## [Written task]
Copy out the lines from the start of the records through the line containing "pyautogui.click(x=65, y=229)", both included, unchanged and with nothing else.

Data records:
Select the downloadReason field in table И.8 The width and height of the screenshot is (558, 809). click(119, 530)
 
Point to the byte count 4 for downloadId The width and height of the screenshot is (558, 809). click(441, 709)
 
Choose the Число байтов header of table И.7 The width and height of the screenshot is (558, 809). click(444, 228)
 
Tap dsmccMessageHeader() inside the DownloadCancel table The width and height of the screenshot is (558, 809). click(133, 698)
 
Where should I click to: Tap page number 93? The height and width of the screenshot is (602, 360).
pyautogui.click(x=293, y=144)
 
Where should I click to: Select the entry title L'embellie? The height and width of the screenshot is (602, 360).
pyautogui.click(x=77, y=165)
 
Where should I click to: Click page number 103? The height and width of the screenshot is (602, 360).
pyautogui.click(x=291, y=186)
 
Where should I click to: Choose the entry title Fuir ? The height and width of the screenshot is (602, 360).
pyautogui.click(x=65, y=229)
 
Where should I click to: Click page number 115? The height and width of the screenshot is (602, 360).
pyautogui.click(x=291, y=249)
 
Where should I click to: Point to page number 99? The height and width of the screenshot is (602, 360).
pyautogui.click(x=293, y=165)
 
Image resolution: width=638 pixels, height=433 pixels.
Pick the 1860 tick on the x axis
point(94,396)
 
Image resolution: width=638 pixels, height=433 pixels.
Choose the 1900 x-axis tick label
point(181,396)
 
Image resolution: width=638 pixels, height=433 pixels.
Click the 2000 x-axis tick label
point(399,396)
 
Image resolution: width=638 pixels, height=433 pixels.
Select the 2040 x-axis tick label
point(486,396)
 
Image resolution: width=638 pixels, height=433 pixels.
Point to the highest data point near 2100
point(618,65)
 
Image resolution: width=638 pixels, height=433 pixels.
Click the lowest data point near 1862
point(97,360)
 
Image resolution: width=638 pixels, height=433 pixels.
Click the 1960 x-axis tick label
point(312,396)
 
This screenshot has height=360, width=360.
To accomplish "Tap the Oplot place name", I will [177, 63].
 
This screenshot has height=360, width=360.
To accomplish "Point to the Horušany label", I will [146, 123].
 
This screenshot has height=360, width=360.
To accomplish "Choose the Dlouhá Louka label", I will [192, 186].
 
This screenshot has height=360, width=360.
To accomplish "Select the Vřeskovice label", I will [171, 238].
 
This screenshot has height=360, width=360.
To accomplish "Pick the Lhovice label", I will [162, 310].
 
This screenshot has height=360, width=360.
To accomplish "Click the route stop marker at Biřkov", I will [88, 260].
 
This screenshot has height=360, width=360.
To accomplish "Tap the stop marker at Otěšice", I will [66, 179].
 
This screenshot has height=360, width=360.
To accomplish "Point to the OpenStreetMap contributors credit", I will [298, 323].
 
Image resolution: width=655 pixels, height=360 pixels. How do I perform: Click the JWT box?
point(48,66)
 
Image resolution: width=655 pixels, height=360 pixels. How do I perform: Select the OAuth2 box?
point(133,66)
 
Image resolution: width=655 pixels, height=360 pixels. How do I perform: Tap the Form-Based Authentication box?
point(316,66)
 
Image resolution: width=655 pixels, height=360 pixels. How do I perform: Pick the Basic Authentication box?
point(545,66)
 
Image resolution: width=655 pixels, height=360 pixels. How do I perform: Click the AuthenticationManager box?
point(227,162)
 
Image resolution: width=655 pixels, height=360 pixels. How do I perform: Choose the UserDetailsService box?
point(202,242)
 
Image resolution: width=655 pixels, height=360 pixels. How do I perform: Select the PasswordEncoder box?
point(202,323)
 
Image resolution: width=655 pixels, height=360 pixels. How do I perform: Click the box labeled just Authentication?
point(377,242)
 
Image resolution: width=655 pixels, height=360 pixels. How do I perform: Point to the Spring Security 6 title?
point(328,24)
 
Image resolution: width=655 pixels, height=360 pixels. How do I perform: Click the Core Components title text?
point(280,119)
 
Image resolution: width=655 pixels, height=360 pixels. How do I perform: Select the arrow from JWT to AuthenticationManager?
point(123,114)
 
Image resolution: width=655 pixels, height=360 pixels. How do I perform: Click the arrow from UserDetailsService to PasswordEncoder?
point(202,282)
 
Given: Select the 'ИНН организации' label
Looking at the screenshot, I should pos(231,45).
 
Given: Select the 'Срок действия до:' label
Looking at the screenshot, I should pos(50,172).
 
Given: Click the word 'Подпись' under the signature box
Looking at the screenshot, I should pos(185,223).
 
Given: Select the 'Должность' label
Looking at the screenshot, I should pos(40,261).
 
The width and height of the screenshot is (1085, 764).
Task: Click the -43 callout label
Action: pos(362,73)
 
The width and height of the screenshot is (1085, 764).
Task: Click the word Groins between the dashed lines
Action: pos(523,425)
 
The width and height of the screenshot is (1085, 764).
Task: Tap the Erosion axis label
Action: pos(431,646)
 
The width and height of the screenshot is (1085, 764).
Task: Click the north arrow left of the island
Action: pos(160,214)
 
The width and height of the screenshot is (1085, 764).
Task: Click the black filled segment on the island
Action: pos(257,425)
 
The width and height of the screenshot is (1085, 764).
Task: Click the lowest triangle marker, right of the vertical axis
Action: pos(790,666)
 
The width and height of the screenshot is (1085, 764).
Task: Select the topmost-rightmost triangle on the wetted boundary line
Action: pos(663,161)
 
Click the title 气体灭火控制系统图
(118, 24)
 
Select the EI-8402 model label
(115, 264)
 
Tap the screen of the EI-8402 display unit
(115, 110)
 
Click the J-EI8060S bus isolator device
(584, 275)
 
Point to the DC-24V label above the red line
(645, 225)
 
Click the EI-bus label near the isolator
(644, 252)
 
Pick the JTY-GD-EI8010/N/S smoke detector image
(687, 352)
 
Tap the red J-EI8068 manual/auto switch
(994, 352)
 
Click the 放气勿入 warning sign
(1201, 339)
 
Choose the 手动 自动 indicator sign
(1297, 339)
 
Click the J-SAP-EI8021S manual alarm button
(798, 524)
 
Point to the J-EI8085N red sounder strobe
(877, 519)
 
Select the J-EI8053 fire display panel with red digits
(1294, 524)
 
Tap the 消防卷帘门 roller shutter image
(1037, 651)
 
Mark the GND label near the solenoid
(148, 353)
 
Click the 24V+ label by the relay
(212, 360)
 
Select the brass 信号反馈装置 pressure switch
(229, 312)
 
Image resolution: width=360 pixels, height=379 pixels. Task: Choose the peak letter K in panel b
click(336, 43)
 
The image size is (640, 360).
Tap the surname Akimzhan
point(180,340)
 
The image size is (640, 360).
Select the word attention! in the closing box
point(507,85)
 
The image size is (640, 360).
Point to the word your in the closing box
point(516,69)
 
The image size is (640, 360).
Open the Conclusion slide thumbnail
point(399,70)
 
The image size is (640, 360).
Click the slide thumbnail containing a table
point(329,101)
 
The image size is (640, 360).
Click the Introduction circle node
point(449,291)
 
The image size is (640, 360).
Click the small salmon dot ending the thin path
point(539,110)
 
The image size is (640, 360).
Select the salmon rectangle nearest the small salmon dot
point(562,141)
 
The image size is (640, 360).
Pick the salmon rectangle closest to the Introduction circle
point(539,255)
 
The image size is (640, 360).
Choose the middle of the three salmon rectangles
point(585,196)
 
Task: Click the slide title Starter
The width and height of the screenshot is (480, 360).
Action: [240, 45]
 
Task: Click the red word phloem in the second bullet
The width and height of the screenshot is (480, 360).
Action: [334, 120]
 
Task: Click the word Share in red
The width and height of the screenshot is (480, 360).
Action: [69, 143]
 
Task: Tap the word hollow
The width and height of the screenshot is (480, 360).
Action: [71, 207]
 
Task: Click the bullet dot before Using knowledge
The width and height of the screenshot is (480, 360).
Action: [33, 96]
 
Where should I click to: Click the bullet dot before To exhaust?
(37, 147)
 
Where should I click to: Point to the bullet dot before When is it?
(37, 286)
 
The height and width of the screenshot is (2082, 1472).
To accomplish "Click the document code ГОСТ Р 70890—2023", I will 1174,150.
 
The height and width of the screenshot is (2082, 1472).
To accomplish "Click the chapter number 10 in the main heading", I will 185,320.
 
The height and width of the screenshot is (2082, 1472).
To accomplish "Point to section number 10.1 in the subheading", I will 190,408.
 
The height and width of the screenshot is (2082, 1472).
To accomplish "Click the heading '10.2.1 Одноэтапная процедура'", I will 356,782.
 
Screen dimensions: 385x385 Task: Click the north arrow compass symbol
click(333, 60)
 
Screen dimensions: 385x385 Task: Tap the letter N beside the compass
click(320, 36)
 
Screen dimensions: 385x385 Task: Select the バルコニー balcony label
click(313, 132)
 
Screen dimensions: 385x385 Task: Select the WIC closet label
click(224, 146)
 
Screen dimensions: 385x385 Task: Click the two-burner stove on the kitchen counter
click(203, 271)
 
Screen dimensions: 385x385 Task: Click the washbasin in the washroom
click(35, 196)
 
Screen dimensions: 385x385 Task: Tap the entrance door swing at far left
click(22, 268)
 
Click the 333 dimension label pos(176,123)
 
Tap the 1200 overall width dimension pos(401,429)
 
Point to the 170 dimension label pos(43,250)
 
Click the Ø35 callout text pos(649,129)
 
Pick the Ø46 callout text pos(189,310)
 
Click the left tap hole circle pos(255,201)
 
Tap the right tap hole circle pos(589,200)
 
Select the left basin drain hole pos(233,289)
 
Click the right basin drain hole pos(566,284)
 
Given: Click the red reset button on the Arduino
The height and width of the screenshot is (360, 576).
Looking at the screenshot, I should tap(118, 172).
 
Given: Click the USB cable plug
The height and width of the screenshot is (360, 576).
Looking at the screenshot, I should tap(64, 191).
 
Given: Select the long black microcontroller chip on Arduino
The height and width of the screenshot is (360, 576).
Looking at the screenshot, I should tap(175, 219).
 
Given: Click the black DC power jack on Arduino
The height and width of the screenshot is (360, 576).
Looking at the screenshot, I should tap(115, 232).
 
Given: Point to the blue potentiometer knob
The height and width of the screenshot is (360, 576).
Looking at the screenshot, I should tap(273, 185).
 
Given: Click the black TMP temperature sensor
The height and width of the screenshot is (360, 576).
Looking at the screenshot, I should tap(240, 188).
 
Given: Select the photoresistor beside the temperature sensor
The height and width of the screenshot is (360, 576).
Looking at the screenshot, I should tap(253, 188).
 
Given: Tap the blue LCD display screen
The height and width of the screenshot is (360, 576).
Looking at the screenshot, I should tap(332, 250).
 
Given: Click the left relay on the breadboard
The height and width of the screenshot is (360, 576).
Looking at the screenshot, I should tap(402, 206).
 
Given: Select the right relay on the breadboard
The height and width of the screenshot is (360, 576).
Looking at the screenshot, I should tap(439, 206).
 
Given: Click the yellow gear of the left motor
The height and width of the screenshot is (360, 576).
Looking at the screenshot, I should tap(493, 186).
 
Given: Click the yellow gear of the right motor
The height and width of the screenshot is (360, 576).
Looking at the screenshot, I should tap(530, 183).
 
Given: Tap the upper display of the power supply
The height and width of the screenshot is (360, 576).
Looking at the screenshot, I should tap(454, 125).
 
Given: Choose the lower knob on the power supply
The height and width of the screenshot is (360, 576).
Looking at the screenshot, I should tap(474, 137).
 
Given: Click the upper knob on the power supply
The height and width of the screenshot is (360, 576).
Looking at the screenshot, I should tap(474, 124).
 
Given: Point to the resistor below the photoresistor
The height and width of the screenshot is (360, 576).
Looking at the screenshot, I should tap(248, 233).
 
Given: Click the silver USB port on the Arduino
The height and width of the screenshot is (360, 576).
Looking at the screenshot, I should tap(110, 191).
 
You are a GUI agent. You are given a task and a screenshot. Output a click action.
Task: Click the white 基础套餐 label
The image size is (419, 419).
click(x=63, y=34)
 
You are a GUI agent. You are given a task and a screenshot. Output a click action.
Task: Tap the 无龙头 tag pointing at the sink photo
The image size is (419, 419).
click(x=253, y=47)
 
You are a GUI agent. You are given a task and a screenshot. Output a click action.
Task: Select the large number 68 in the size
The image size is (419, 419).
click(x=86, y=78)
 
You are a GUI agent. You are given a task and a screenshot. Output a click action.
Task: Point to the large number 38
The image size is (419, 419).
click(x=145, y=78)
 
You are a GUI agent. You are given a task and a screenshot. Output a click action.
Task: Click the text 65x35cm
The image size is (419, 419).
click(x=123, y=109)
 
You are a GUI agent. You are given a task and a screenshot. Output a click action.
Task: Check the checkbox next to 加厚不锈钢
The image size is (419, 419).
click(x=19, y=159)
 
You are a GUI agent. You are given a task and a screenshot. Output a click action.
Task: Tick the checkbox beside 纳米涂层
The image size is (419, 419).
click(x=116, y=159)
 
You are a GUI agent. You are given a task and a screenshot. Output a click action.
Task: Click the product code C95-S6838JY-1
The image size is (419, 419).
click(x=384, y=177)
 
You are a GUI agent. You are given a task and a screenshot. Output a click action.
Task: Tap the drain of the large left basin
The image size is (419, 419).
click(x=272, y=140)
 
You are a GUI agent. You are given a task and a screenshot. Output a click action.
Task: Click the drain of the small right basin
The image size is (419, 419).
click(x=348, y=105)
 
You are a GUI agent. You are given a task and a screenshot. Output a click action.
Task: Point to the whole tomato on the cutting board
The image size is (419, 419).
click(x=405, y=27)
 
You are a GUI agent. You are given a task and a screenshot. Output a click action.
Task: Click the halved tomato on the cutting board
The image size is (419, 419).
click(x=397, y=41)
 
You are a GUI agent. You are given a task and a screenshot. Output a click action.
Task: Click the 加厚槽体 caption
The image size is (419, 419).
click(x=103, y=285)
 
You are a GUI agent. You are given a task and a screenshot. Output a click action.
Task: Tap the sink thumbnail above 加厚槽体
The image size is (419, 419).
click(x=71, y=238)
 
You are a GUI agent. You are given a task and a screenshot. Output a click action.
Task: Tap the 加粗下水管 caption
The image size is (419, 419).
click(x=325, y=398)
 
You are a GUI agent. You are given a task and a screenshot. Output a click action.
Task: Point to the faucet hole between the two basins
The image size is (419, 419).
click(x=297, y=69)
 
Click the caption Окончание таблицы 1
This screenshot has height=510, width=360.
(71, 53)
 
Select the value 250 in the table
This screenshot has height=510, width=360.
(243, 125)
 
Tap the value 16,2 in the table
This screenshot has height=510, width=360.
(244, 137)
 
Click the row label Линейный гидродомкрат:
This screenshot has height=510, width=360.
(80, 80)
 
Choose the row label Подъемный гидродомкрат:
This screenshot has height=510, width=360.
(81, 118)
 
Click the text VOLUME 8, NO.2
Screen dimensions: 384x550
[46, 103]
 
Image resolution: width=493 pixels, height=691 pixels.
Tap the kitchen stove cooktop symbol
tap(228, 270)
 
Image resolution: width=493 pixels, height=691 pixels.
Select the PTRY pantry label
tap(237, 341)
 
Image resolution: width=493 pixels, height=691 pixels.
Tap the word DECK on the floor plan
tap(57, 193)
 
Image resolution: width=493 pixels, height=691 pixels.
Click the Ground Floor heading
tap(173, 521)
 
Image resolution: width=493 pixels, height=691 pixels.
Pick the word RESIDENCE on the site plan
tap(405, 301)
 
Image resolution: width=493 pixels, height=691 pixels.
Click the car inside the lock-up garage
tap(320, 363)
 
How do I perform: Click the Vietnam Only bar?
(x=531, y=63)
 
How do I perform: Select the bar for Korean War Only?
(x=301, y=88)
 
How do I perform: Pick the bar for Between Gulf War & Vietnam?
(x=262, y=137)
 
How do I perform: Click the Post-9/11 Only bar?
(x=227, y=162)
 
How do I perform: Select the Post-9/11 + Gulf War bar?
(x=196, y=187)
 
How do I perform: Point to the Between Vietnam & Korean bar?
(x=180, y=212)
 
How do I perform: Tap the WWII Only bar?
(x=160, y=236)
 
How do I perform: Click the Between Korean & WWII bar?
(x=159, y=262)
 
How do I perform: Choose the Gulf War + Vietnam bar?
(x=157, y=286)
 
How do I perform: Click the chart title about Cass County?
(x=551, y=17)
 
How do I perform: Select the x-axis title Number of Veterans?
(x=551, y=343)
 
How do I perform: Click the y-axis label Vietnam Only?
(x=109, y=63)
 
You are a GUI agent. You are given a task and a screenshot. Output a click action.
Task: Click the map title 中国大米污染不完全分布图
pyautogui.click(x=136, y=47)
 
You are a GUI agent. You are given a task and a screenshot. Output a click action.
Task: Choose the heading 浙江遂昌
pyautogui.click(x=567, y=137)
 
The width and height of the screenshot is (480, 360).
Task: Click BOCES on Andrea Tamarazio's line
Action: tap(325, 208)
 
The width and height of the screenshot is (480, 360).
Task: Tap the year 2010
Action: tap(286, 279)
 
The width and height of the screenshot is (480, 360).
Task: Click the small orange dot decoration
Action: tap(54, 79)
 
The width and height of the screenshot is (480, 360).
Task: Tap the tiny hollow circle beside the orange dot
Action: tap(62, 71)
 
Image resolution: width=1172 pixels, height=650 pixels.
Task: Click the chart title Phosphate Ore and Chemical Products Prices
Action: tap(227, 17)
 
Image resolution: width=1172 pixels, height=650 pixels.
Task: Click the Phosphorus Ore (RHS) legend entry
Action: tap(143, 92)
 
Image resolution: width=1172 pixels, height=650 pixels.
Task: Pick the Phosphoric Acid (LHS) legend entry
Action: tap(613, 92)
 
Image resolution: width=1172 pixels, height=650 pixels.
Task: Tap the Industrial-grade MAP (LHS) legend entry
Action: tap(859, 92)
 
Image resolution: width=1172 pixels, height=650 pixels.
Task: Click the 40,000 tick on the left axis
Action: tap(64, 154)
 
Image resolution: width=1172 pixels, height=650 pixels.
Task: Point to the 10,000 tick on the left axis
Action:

## [Solution]
Select the downloadReason field in table И.8 The width and height of the screenshot is (558, 809). click(119, 530)
 
Point to the byte count 4 for downloadId The width and height of the screenshot is (558, 809). click(441, 709)
 
Choose the Число байтов header of table И.7 The width and height of the screenshot is (558, 809). click(444, 228)
 
Tap dsmccMessageHeader() inside the DownloadCancel table The width and height of the screenshot is (558, 809). click(133, 698)
 
Where should I click to: Tap page number 93? The height and width of the screenshot is (602, 360).
pyautogui.click(x=293, y=144)
 
Where should I click to: Select the entry title L'embellie? The height and width of the screenshot is (602, 360).
pyautogui.click(x=77, y=165)
 
Where should I click to: Click page number 103? The height and width of the screenshot is (602, 360).
pyautogui.click(x=291, y=186)
 
Where should I click to: Choose the entry title Fuir ? The height and width of the screenshot is (602, 360).
pyautogui.click(x=65, y=229)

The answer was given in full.